Friday 1 July 2016

How personal is TOO personal?

Yesterday, I drafted a post for here about something earlier this week that put quite a few things into perspective for me, but upon finishing it I realised I just couldn't share it with the world. It was too emotional for me and too indiscreet for everybody else involved. I've also made social media past previously which have landed me in hot water, professionally and personally, and maybe my memories of those influenced that realisation also. I won't describe those past incidents for obvious reasons (and I also don't want to bore you). Instead, I think I'll just give my answers to the question in this post's title.

Social media can track people's trajectories, private and public. Within that it's a useful, if often very dangerous, platform for expressing ourselves, if we're having health or family problems et cetera. It takes serious balls often to reveal such information even in in-person discussion, much less online. But were you enduring something that serious and you were active on social media, I think the time would come, whenever it did, for you to take the plunge. Life demands risk-taking sometimes, and by posting about your own issues you would be raising awareness about them for everybody's benefit, and once something is posted online, it's there in some form basically forever. But that said, I certainly do not condone nosiness or stalking.

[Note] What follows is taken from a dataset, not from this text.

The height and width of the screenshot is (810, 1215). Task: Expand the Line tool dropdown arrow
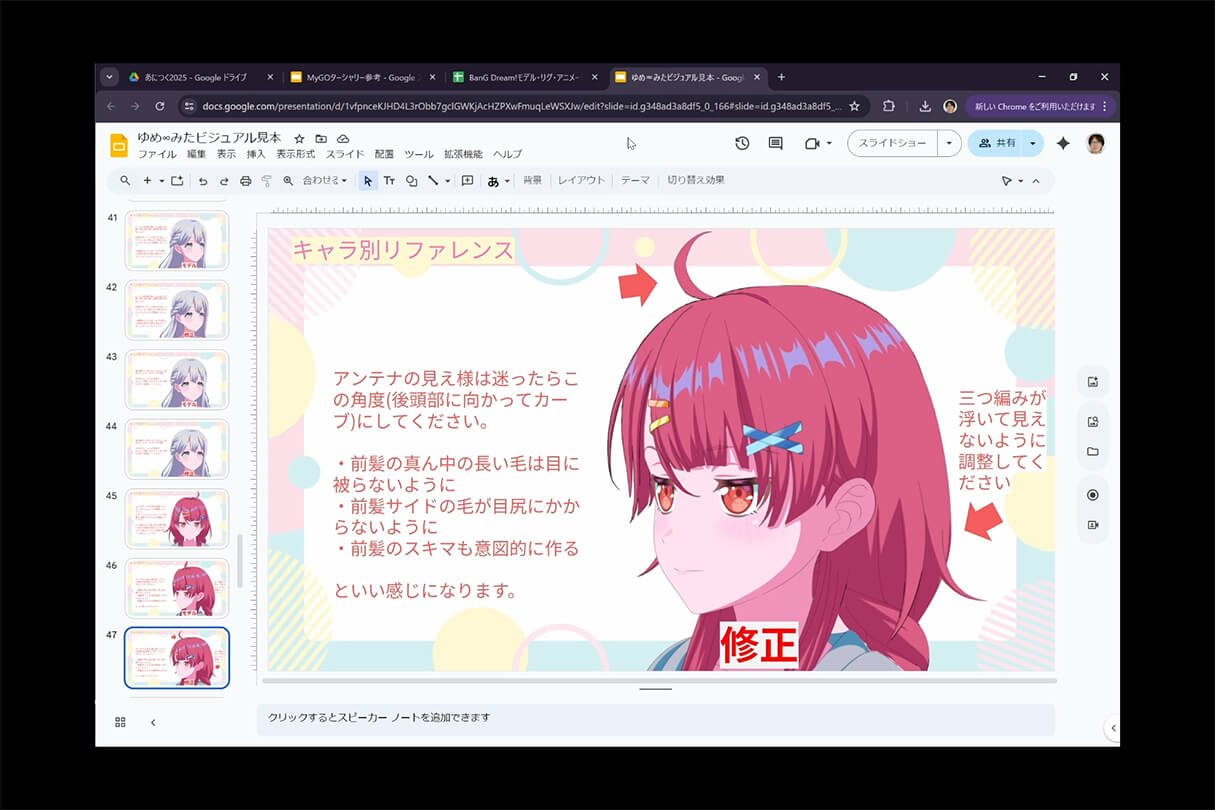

When it involves your family or friends, I guess that's something I should let you all decide as to whether it should be publicised or not and if so, how. But to my mind, if it involves something they have done, you should consult them first, not use their real name(s), or best of all, try to have a heart-to-heart with them in person. However, I should confess on Facebook last year, on a page for an event we were both attending I posted to explicitly ask a friend if she could bring a DVD of mine which she'd "borrowed" over a year earlier. A few minutes later I got a private message in which she went right off at me, somewhat understandably, but as I told her then, when I lend things to people and don't get them back, I get very impatient, and I asked her as nicely as possible about it. Thankfully, though, it ended there, she finally brought me the DVD back on the night, and we're still friends.

But I digress. I'm not here to indoctrinate or lecture. I just don't want you to make any of the mistakes I've made online. They all cost me a lot, and educational though they have been, there is a darker side to that silver lining.